Und ich glaube, das hat man auch gespürt bei der Anhörung, die wir dann gemacht haben, seitens der polnischen Regierungsvertreter – ich glaube, einmal Botschaft, einmal Regierung war das, ich weiß gar nicht mehr genau –, mit welchem Selbstbewusstsein die dort ihre Strategie vertreten haben, was ja verständlich ist, wenn man, wie gesagt, die Historie der polnischen Energieproduktion sich anschaut, zu 92 Prozent heute noch mit Steinkohle. Es ist schwer, das jetzt so umzubauen, dass man da in die Richtung erneuerbarer Energien geht und dabei immer sichert, dass auch entsprechende Versorgungssicherheit gewährleistet ist.
Also ich glaube, wenn man sich den Vergleich jetzt anschaut des Ursprungsantrages und auch der Beschlussempfehlung, die jetzt vorliegt – und da werde ich jetzt, glaube ich, der LINKEN nicht Unrecht tun –, dann hat das eine deutliche Qualifizierung gegeben. Aber ich glaube, dass kann man auch durchaus der besonderen Situation eines solchen Themas zurechnen. Wenn man das sich anschaut, das habe ich jetzt noch mal gemacht, dann hatte der Antrag ursprünglich mal darauf abgestellt. Wie gesagt, ich glaube gar nicht, dass es böser Wille war, aber wenn man sich das dann mal etwas kritisch anschaut, kommt man auch vielleicht darauf, dass Deutschland Verantwortungsbewusstsein
gegenüber heutigen und künftigen Generationen übernommen hat im Hinblick auf den Ausstieg aus der Atomenergie. So war es formuliert ungefähr, also sinngemäß jetzt mal.
Das würde natürlich heißen, wenn man jetzt mal mit der Brille eines Polen vielleicht liest, dass im Umkehrschluss, wenn jemand nicht aussteigt, er kein Verantwortungsbewusstsein gegenüber heutigen und künftigen Generationen haben könnte. Ich mache das mal etwas spitzfindig.
Das meinten sie, glaube ich, nicht, aber ich will nur sagen, insofern war es richtig und wichtig, tatsächlich hier die Dinge anders zu formulieren.

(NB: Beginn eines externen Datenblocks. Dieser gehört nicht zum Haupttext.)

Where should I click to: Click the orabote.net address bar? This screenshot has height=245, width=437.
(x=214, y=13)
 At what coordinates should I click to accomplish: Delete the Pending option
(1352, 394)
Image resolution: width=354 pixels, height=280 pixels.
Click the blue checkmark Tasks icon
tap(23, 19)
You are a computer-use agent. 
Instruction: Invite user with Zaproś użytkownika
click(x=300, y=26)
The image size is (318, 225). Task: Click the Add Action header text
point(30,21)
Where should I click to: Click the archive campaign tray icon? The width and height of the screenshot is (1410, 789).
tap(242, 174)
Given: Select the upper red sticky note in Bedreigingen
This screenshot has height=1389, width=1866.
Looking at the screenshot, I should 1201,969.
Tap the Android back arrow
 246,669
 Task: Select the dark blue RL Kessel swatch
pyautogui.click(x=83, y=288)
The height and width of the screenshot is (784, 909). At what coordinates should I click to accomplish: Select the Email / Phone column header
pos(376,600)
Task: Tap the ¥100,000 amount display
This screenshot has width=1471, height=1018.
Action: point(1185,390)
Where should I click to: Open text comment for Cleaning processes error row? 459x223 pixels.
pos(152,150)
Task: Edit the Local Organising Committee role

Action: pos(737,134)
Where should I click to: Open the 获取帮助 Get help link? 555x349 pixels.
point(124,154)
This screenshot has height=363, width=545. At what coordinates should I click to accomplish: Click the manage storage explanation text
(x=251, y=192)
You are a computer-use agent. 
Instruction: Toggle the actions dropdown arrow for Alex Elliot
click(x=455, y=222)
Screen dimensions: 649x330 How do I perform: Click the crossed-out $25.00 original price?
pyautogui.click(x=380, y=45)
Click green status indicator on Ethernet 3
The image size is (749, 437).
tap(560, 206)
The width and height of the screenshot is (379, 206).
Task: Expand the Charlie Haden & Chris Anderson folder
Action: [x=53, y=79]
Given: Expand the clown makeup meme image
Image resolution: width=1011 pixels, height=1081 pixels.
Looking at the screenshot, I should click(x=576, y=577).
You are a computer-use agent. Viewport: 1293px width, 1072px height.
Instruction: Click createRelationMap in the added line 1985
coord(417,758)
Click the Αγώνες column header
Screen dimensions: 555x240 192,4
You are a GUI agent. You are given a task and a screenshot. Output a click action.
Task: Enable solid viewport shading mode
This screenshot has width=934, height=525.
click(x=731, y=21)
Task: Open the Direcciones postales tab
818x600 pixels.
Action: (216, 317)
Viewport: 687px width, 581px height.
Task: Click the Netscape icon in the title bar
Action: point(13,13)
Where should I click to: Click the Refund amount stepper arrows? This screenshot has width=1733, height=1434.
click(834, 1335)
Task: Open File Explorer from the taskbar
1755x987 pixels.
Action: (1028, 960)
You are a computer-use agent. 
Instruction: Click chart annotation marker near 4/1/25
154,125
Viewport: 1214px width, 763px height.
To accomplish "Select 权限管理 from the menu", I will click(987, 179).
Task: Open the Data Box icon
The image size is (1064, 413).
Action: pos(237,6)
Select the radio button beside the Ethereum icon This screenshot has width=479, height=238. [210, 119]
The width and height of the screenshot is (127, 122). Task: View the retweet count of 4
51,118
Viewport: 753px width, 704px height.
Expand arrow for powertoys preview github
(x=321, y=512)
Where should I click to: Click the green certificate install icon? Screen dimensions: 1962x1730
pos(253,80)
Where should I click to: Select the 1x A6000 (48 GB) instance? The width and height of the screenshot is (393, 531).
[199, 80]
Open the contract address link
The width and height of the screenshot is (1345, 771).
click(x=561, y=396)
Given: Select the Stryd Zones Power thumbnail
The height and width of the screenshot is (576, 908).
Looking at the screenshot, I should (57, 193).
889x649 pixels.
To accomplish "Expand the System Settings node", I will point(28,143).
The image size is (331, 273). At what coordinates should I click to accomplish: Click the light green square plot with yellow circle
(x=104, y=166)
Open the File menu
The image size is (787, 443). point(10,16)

Wir haben ja dann auch eine Formulierung aufgenommen. Ich weiß gar nicht, ich glaube, die ist von der Landesregierung gekommen, dass gesagt wurde, dass eben am Ende auch formuliert wurde, dass also der Übergang in das Zeitalter der erneuerbaren Energien dieses Verantwortungsbewusstsein demonstriert. Ich glaube, das ist wesentlich eleganter und besser formuliert.
Zum Weiteren: Die Landesregierung, so sagte der Ursprungsantrag, soll deutlich machen, dass neue AKW in Polen den Interessen Mecklenburg-Vorpommerns entgegenstehen, was ohne Zweifel richtig ist. Nur ich halte es für besser, wenn wir dann formuliert haben, also das weiter nach hinten gestellt und dann formuliert haben, die Landesregierung soll geeignete Wege beschreiten, um die polnische Regierung zu bitten, ihre eigenen Pläne zu überdenken. Ich glaube, das gehört sich so, das ist der Respekt vor dem Nachbarn, eben auch in einer solchen Weise zu formulieren.
Die LINKE hat formuliert in ihrem Antrag, die Landesregierung soll „eine grenzübergreifende Region der erneuerbaren Energien … schaffen“. Da war es uns allerdings wichtig, noch einmal darauf hinzuweisen, und das haben wir ja dann auch aufgenommen, dass hier schon die Souveränität Polens bei der Umgestaltung seiner nationalen Energiestrategie oder seines Energiesystems zu respektieren ist.